Arrange the lines starting at the one containing "The image size is (1456, 819). Task: Close" and ending at the one containing "pos(709,161)" as a numbered list, leaving out blank lines.

_Word and item position data:_
* begin *

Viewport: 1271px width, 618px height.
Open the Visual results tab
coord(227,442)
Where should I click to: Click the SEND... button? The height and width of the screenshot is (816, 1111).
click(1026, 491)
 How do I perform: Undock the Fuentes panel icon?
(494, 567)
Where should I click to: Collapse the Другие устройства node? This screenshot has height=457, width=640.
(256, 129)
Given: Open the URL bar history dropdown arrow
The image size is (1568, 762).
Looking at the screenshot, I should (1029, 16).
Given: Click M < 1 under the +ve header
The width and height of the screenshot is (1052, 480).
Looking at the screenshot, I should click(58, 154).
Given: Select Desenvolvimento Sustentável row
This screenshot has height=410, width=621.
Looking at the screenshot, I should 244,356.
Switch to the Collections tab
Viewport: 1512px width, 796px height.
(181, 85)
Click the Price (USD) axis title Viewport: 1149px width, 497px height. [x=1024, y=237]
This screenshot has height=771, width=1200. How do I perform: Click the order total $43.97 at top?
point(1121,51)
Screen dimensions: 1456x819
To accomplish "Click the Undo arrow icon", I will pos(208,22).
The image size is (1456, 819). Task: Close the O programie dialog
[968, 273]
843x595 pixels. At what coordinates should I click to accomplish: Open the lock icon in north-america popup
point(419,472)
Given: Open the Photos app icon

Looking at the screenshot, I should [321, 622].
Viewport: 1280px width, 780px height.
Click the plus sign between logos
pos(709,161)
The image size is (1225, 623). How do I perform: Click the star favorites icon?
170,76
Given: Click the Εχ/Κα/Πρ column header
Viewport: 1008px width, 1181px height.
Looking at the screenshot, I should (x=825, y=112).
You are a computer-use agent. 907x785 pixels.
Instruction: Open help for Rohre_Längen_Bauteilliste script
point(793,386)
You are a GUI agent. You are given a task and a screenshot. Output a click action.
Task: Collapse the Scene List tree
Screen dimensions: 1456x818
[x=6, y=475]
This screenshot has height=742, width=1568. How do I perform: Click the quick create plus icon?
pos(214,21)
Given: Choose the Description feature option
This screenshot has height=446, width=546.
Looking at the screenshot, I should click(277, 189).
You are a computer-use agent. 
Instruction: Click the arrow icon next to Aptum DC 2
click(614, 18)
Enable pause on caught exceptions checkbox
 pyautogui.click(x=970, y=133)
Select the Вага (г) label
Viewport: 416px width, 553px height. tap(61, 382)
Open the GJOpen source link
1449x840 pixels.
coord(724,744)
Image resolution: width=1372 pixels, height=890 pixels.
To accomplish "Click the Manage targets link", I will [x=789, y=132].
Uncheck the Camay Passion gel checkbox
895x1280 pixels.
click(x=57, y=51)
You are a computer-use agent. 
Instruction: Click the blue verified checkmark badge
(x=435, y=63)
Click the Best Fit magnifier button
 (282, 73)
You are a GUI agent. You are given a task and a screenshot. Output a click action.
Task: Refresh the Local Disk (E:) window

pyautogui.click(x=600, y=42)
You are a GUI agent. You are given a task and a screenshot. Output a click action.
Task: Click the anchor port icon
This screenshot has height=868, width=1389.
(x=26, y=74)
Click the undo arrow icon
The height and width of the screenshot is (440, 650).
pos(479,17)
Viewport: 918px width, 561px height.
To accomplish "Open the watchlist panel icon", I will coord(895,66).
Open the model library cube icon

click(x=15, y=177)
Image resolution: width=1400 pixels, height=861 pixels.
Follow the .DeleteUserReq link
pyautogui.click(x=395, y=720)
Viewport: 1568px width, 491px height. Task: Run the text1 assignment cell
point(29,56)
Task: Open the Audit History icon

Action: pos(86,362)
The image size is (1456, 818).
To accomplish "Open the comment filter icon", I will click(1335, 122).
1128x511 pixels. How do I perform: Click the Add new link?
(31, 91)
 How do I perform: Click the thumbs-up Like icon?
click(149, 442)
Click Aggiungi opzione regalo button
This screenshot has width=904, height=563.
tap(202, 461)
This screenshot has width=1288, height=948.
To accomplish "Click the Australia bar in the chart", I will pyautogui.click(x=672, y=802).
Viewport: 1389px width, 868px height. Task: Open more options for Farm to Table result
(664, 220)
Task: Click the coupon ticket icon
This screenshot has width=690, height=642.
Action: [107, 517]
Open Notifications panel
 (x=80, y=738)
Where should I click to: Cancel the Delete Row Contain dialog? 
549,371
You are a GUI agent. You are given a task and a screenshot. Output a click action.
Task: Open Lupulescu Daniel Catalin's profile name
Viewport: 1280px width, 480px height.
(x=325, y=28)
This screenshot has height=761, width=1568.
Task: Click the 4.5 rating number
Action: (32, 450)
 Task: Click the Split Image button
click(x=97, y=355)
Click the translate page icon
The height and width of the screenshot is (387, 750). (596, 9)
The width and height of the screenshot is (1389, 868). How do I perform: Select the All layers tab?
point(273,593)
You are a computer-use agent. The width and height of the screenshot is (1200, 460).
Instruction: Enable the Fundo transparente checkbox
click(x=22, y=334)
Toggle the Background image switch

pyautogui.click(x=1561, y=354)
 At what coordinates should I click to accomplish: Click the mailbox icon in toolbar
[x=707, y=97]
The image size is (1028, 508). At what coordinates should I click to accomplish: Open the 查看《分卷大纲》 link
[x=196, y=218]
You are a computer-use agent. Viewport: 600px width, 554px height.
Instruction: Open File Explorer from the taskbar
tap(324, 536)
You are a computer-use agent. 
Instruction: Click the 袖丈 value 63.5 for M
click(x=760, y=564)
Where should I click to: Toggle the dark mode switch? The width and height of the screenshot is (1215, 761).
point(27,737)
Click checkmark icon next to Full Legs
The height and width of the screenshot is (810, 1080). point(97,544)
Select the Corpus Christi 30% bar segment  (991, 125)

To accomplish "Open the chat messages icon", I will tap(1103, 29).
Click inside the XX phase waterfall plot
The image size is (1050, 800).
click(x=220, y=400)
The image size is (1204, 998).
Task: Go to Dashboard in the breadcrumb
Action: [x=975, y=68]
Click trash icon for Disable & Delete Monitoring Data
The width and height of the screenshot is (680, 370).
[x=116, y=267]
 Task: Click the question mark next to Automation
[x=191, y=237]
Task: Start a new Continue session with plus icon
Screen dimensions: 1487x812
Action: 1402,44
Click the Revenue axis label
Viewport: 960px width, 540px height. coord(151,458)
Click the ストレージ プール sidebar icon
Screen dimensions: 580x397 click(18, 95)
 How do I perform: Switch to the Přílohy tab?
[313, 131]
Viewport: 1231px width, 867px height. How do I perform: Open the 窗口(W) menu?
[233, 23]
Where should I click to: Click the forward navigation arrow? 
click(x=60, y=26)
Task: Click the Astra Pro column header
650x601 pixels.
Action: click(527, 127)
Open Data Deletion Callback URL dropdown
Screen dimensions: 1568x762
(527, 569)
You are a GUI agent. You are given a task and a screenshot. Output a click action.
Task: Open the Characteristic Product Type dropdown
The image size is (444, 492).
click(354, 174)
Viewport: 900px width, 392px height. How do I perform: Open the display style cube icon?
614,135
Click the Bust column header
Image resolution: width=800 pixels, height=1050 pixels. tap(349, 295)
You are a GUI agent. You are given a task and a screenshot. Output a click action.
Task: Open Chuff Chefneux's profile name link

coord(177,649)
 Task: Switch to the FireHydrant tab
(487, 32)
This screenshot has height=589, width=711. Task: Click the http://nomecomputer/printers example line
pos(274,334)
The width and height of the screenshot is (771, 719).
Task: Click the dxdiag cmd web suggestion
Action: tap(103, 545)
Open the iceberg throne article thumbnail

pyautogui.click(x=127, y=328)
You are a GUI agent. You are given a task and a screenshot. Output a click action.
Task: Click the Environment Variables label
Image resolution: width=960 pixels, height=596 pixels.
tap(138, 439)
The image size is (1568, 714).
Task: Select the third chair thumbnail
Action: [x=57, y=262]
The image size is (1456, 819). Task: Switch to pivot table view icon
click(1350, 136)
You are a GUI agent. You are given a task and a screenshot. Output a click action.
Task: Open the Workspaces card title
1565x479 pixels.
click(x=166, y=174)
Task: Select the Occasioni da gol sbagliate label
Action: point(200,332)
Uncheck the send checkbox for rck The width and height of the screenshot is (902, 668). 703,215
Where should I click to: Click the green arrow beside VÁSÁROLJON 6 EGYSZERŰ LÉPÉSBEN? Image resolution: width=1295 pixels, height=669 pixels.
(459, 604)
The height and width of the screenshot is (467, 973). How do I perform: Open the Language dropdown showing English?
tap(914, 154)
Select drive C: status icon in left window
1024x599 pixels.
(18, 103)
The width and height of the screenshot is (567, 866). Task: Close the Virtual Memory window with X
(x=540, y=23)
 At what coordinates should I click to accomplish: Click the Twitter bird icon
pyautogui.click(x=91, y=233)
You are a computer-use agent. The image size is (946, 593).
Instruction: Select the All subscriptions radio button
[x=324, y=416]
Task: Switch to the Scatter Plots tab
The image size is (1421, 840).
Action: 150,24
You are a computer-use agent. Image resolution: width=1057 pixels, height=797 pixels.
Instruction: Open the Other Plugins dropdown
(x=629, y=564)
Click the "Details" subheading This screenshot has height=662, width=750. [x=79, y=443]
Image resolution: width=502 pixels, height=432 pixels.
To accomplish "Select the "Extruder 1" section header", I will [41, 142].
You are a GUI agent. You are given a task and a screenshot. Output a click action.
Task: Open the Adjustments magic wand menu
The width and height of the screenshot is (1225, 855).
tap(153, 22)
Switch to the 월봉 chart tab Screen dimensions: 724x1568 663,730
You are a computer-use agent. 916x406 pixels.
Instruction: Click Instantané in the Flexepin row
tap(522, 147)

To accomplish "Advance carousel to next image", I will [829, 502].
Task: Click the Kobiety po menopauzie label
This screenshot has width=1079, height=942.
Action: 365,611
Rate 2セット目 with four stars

* end *

_WRITTEN ANSWER:_
1. The image size is (1456, 819). Task: Close the O programie dialog
2. [968, 273]
3. 843x595 pixels. At what coordinates should I click to accomplish: Open the lock icon in north-america popup
4. point(419,472)
5. Given: Open the Photos app icon
6. Looking at the screenshot, I should [321, 622].
7. Viewport: 1280px width, 780px height.
8. Click the plus sign between logos
9. pos(709,161)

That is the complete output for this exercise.